In short, the COVID-19 outbreak has increased our reliance on digital payments, as these can both take place remotely and, potentially, limit contamination via banknotes. None of this would have been possible twenty years ago when industry pioneers, such as PayPal, were in their infancy. 

3. High speed internet access

Similarly, it goes without saying that none of the above would be possible without the tremendous investments that have been made in broadband infrastructure, most notably by internet service providers. Though these companies have often faced strong criticism from the public, they provide the backbone upon which outbreak-stricken economies can function.

By causing so many activities to move online, the COVID-19 outbreak has put broadband networks to the test. So for, broadband infrastructure around the world has been up to the task. This is partly because the spike in usage has occurred in daytime hours (where network’s capacity is less straine), but also because ISPs traditionally rely on a number of tools to limit peak-time usage.

The biggest increases in usage seem to have occurred in daytime hours. As data from OpenVault illustrates:

According to BT, one of the UK’s largest telecoms operators, daytime internet usage is up by 50%, but peaks are still well within record levels (and other UK operators have made similar claims):

Anecdotal data also suggests that, so far, fixed internet providers have not significantly struggled to handle this increased traffic (the same goes for Content Delivery Networks). Not only were these networks already designed to withstand high peaks in demand, but ISPs have, such as Verizon, increased their  capacity to avoid potential issues.

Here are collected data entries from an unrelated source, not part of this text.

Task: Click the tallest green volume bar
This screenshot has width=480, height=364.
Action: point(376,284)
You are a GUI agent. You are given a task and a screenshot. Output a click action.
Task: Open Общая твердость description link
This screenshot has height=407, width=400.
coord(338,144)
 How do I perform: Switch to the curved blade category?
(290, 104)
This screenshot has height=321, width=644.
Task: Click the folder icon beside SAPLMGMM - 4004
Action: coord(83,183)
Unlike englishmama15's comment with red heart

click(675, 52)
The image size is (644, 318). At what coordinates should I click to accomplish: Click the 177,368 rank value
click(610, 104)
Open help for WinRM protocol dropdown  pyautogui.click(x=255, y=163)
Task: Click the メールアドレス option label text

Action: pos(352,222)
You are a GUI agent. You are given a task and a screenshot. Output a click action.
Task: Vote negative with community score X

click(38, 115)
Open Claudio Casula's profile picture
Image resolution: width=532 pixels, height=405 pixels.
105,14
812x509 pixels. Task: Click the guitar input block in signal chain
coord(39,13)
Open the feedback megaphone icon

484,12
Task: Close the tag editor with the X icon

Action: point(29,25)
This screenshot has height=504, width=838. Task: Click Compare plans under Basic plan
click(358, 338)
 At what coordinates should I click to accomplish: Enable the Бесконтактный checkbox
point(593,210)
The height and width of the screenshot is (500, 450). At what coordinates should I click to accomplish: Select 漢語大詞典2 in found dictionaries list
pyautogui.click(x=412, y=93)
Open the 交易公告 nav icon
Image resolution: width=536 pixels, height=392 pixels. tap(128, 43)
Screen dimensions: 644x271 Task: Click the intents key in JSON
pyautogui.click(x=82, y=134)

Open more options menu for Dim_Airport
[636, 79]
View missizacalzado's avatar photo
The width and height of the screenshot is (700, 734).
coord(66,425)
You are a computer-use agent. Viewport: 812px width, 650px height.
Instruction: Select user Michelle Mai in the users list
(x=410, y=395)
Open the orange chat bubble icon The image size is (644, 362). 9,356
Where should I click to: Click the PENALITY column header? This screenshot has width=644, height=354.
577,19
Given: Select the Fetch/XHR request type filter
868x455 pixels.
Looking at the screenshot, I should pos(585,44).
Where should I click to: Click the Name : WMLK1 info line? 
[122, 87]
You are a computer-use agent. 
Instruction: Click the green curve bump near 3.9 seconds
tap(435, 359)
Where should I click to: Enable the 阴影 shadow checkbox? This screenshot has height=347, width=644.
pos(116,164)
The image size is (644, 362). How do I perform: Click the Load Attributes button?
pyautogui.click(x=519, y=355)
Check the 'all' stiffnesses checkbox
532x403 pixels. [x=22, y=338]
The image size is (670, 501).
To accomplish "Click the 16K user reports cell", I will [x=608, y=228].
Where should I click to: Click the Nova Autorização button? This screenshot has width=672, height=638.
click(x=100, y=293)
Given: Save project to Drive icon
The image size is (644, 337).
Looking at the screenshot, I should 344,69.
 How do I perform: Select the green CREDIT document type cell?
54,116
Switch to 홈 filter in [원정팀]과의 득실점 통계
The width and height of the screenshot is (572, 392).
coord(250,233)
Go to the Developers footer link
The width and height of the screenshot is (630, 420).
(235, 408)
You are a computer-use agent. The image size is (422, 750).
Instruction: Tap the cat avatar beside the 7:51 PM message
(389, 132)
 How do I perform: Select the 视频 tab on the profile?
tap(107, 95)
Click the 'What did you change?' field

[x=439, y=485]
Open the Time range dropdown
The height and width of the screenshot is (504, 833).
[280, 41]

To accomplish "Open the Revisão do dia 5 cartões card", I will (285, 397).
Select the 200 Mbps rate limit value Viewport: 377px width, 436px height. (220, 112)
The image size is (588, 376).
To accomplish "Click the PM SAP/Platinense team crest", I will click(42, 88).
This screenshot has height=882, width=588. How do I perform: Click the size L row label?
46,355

For instance, internet speed tests performed using Ookla suggest that average download speeds only marginally decreased, it at all, in locked-down regions, compared to previous levels:

However, the same data suggests that mobile networks have faced slightly larger decreases in performance, though these do not appear to be severe. For instance, contrary to contemporaneous reports, a mobile network outage that occurred in the UK is unlikely to have been caused by a COVID-related surge. 

The robustness exhibited by broadband networks is notably due to long-running efforts by ISPs (spurred by competition) to improve download speeds and latency. As one article put it:

For now, cable operators’ and telco providers’ networks are seemingly withstanding the increased demands, which is largely due to the upgrades that they’ve done over the past 10 or so years using technologies such as DOCSIS 3.1 or PON.

Pushed in part by Google Fiber’s launch back in 2012, the large cable operators and telcos, such as AT&T, Verizon, Comcast and Charter Communications, have spent years upgrading their networks to 1-Gig speeds. Prior to those upgrades, cable operators in particular struggled with faster upload speeds, and the slowdown of broadband services during peak usage times, such as after school and in the evenings, as neighborhood nodes became overwhelmed.

This is not without policy ramifications.

For a start, these developments might vindicate antitrust enforcers that allowed mergers that led to higher investments, sometimes at the expense of slight reductions in price competition. This is notably the case for so-called 4 to 3 mergers in the wireless telecommunications industry. As an in-depth literature review by ICLE scholars concludes:

Studies of investment also found that markets with three facilities-based operators had significantly higher levels of investment by individual firms.

Similarly, the COVID-19 outbreak has also cast further doubts over the appropriateness of net neutrality regulations. Indeed, an important criticism of such regulations is that they prevent ISPs from using the price mechanism to manage congestion

It is these fears of congestion, likely unfounded (see above), that led the European Union to urge streaming companies to voluntarily reduce the quality of their products. To date, Netflix, Youtube, Amazon Prime, Apple, Facebook and Disney have complied with the EU’s request. 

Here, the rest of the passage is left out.